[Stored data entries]
>>>>

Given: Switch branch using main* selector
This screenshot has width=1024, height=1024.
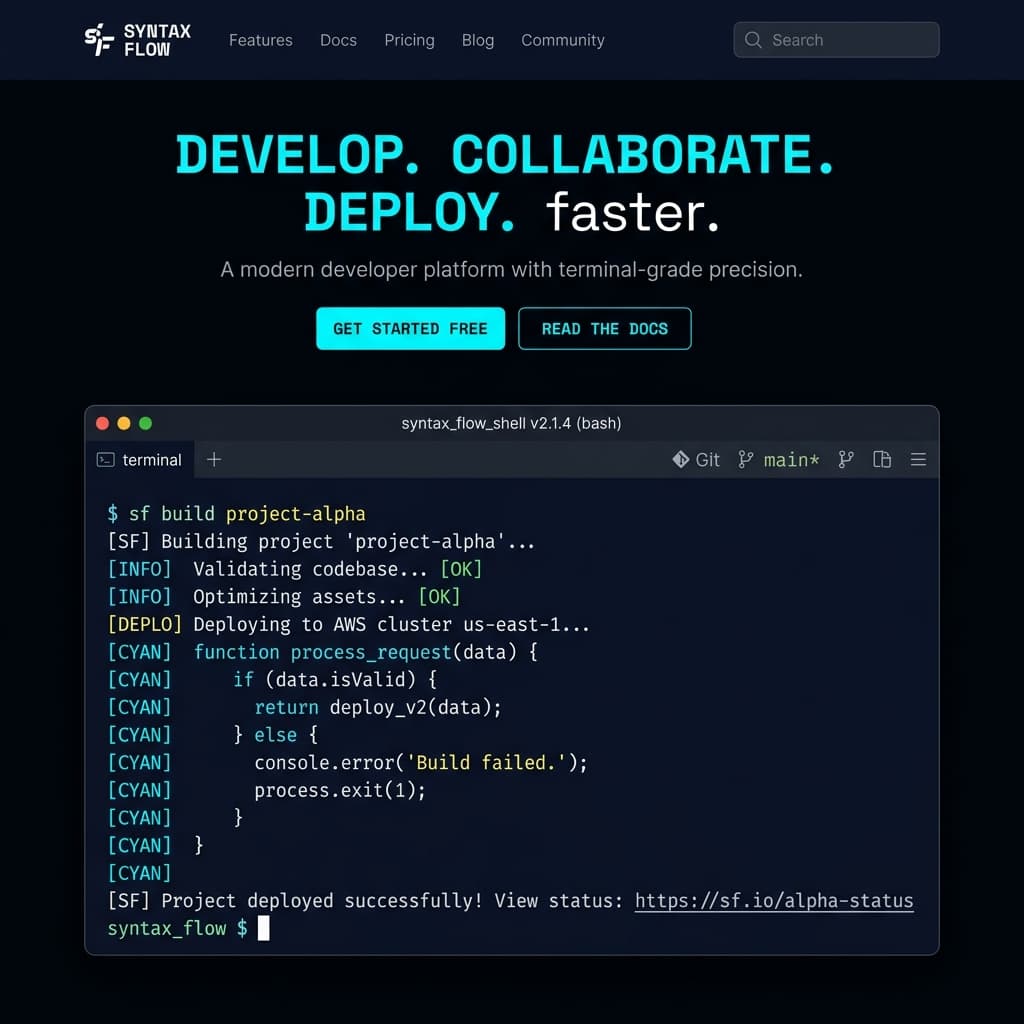Looking at the screenshot, I should click(x=791, y=460).
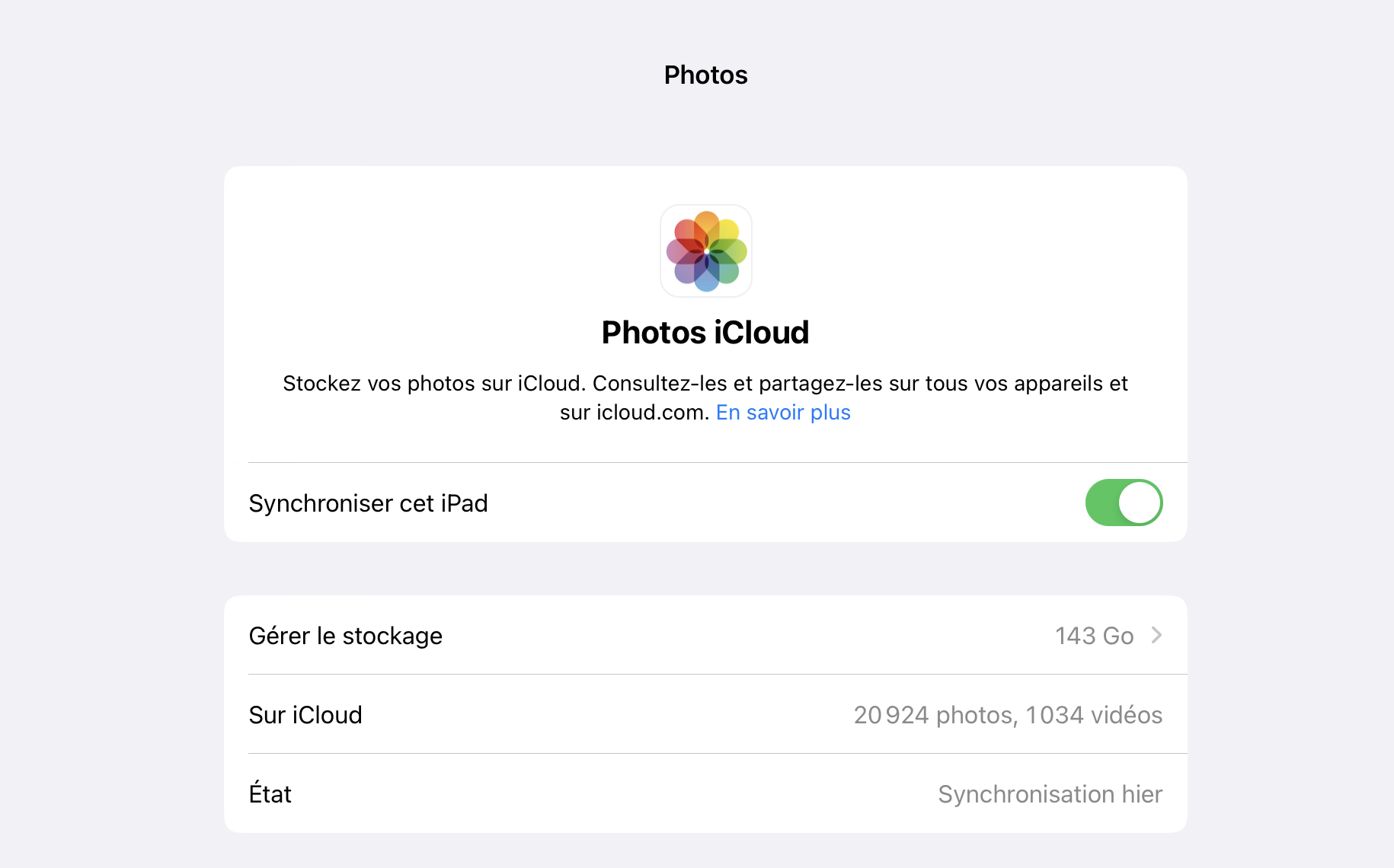Click the Synchronisation hier status text
Screen dimensions: 1394x868
point(1050,794)
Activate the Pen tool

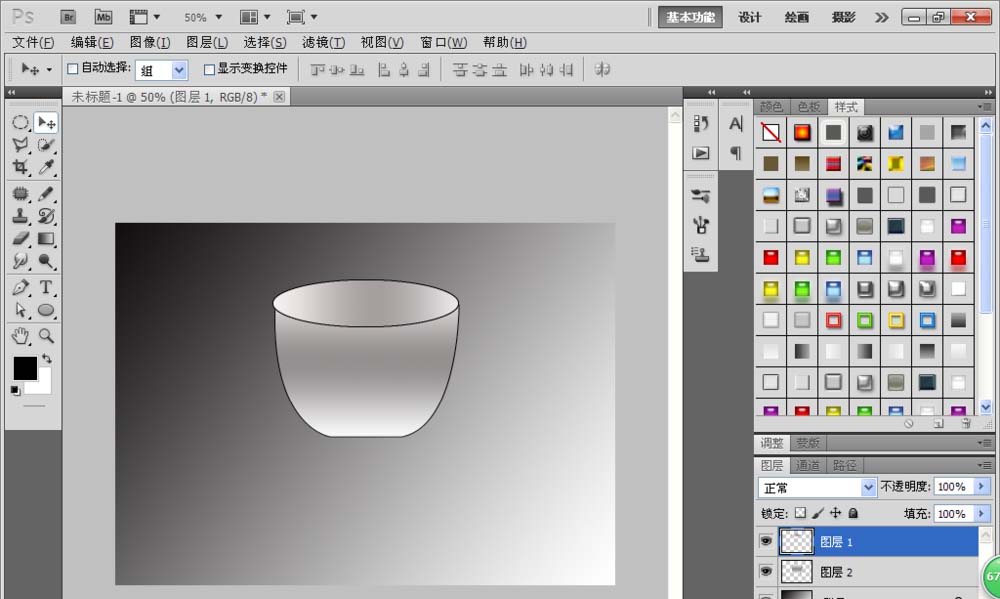click(x=22, y=289)
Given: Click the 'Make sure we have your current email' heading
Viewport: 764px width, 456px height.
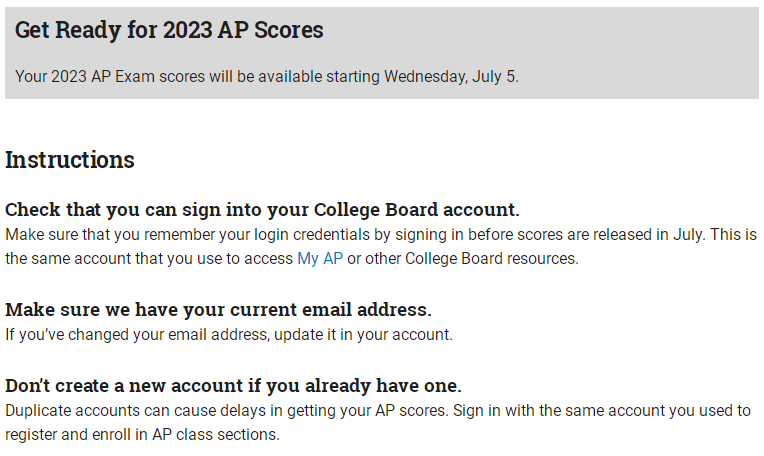Looking at the screenshot, I should coord(218,309).
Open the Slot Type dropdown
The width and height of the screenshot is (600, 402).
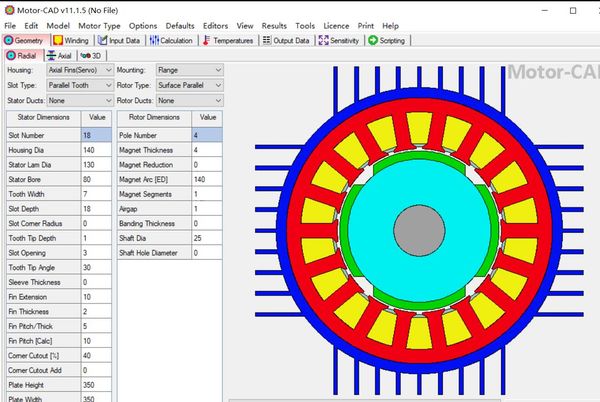79,86
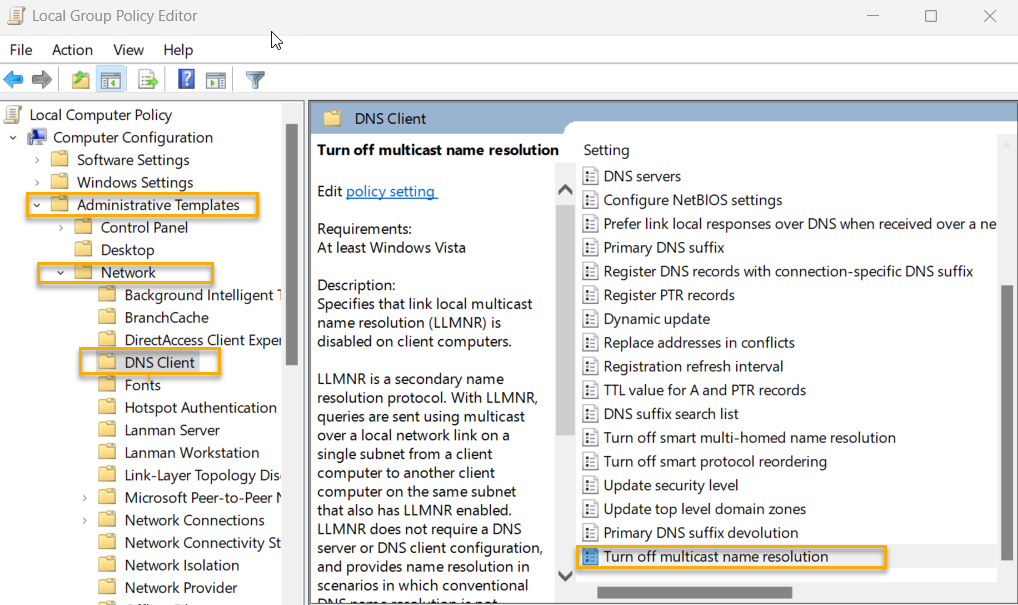Viewport: 1018px width, 605px height.
Task: Click the Up one level folder icon
Action: click(x=80, y=79)
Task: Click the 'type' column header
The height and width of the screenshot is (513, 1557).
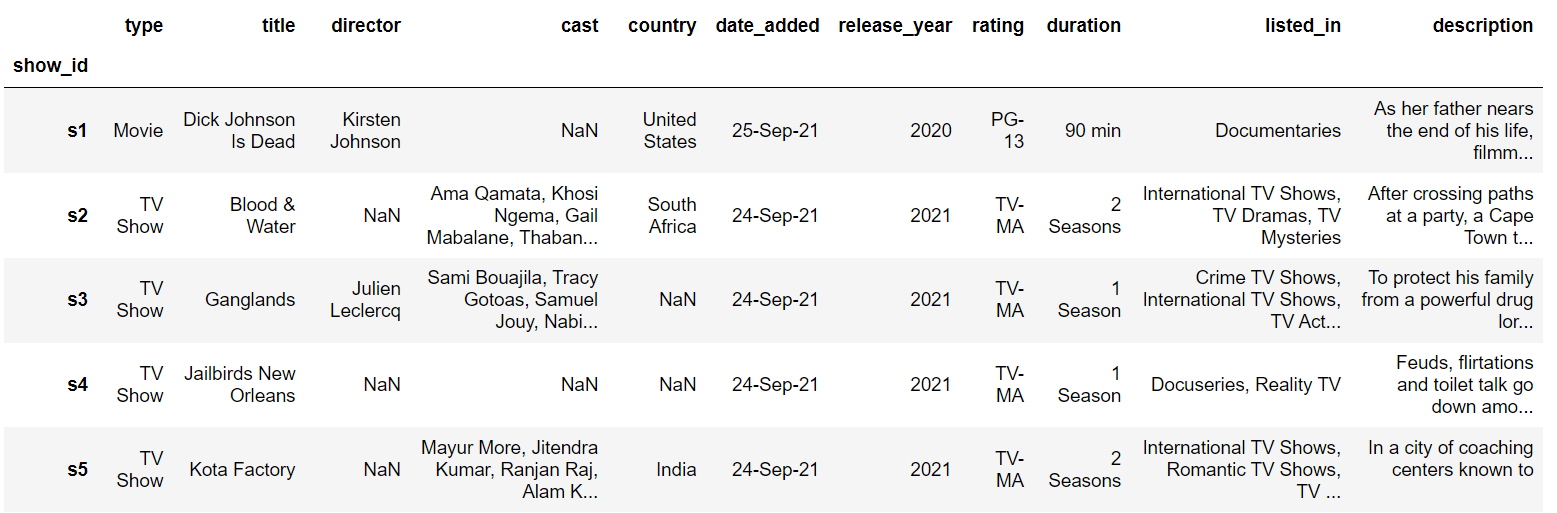Action: click(144, 26)
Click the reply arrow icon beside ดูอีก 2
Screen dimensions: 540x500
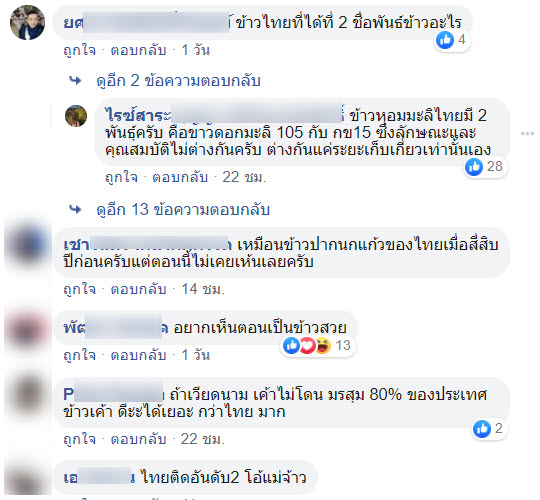(75, 81)
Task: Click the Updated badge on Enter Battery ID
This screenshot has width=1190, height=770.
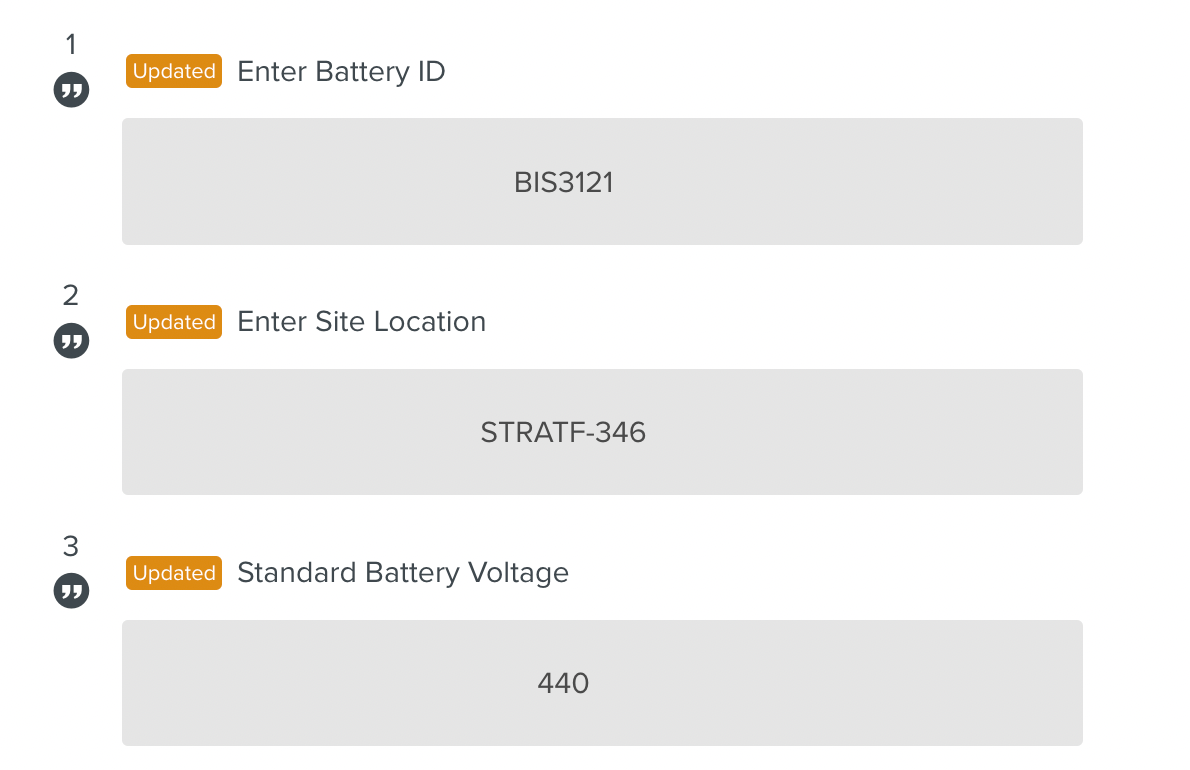Action: [x=174, y=71]
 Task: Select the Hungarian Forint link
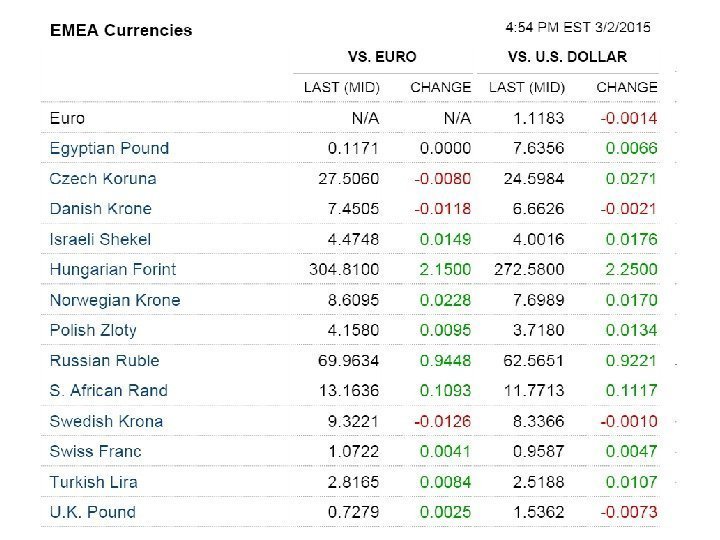click(112, 270)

<<<<

Nothing but the records themselves, exact and complete, should be returned; leave the pictures out.

Given: Switch branch using main* selector
This screenshot has width=1024, height=1024.
Looking at the screenshot, I should click(x=791, y=460).
Click the Synchronisation hier status text
Screen dimensions: 1394x868
point(1050,794)
Activate the Pen tool

click(x=22, y=289)
Given: Click the 'Make sure we have your current email' heading
Viewport: 764px width, 456px height.
Looking at the screenshot, I should coord(218,309).
Open the Slot Type dropdown
The width and height of the screenshot is (600, 402).
79,86
Viewport: 1018px width, 605px height.
Task: Click the Up one level folder icon
Action: click(x=80, y=79)
Task: Click the 'type' column header
The height and width of the screenshot is (513, 1557).
Action: click(144, 26)
Click the reply arrow icon beside ดูอีก 2
Screen dimensions: 540x500
(75, 81)
Task: Click the Updated badge on Enter Battery ID
This screenshot has width=1190, height=770.
Action: [x=174, y=71]
 Task: Select the Hungarian Forint link
click(112, 270)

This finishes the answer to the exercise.